There are lots of myths, and some misconceptions, out there that concern living on a budget. Let’s take a look and debunk some of these outrageous budgeting myths.

Myth 1. Why start now when I’ve never made a budget?

Budgeting is one of those skills that everyone should possess and put in place. You risk losing control of your finances without it. Rainy day expenses are what put people into debt. Your budget has to be flexible according to what happens in your life.

Myth 2. You have to be a mathematician to set up a budget

Another one of these budgeting myths is that numbers are hard. The math involved is quite simple. As long as you know how to add and subtract, you can set up a budget. Get your total income and total expenses separately. Subtract your total expenses from your total income. Keep the difference on the positive side to stay on track. 

Avoid stress doing the process with the use of various budgeting tools available online. 

Myth 3. If you have a job, you don’t need to budget

Doing a budget is not only for people who have trouble making ends meet. It’s better to still have a budget and allocate your money to regular expenses as no job is truly secured.

There’s no regret if you keep building a safety net for rainy days, for there’ll also be unforeseen expenses at some point.

Myth 4. If you don’t have debt, budgeting is not necessary

So you live within your means? You don’t owe anything? Good for you! But that’s not so common. It can easily switch and you could find yourself with a costly surprise.

Be sure you build yourself a financial cushion as you create a budget.

Myth 5. Budgeting is depriving yourself

Budgeting, in its simplest form, is to track your spending more closely. It doesn’t mean always telling yourself “no”.

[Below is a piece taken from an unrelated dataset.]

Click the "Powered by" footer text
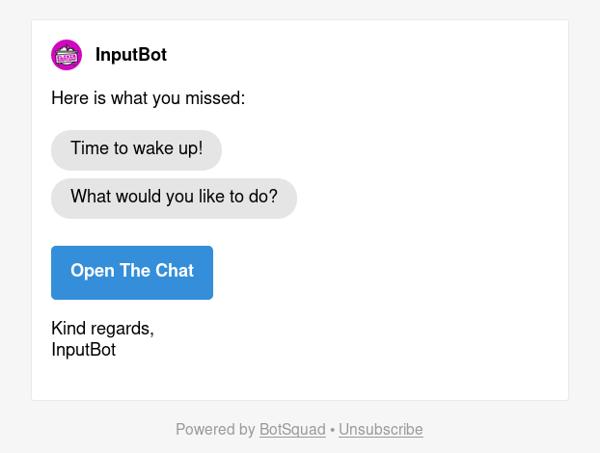The height and width of the screenshot is (453, 600). [x=215, y=430]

A budget is meant to be a personal tool to help you prioritise your spending and reach your financial goals. Ideally, you have to put aside 10% of your income into savings.

You can still go out to watch movies or have dinner with friends once in a while, without feeling guilty. Make sure to avoid spending more than you can.

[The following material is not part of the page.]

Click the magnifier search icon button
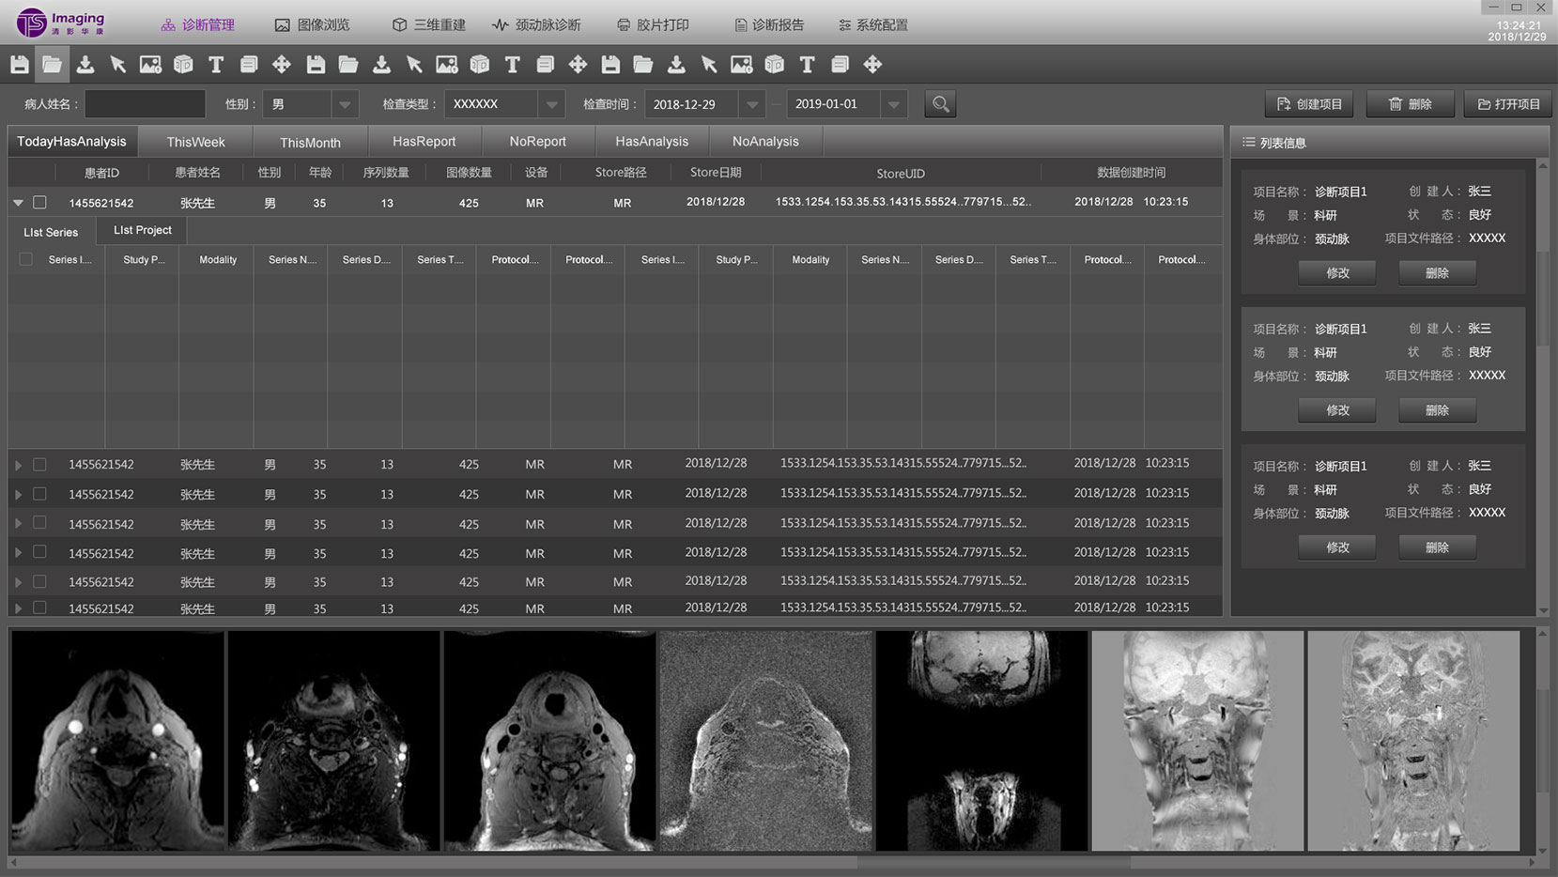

You can sacrifice some shopping or restaurant meals for a short time to reach a more important goal. You just have to decide how to make it work for you.

Myth 6. There’s no big purchase to save for

False! Maybe your old car will give out soon and you’ll need a new one. Perhaps a friend will make plans for a group trip and you’ll want to go. A new car or a vacation doesn’t have to be a rush purchase, but it can be your motivation to save.

Myth 7. It’s so boring

There are apps available to help you make a game out of staying within your savings

 and spending targets. MoMa has its own budgeting tips and tools available once you join MoMa today.

You can also adapt the 50/20/30 rule. It’s devoting 50% of your income to essentials, 20% to savings, and 30% to personal stuff.

Myth 8. You should budget when you’re older

It really pays off to develop good financial habits early on. Just because you’re young and starting out, doesn’t mean you have all the time in the world to start budgeting. Why put off building up savings and controlling your debt? 

If your goal is to hit the $1 million mark, and you procrastinate until you’re 50, you’ll have to save more than $40,000 a year. Consider that!

Myth 9. You can mentally keep a budget

Write it down! You need to hold yourself accountable in designating your money so you have to write it down to see if you’re doing it right. You won’t have a scapegoat as it is noted.

It will help in your visualisation to see what you have to work with and where your money is going. At the end of the month, review your spending and, again, write down your progress.

Myth 10. What’s the use if I have way too much debt?

There’s hope! There’s always hope. You can come across personal accounts of consumers who worked hard to pay off their student loan, credit card, and other debt.

While recovering from debt, a budget can help you devote part of your income to pay off what you owe until you realise they’re gone.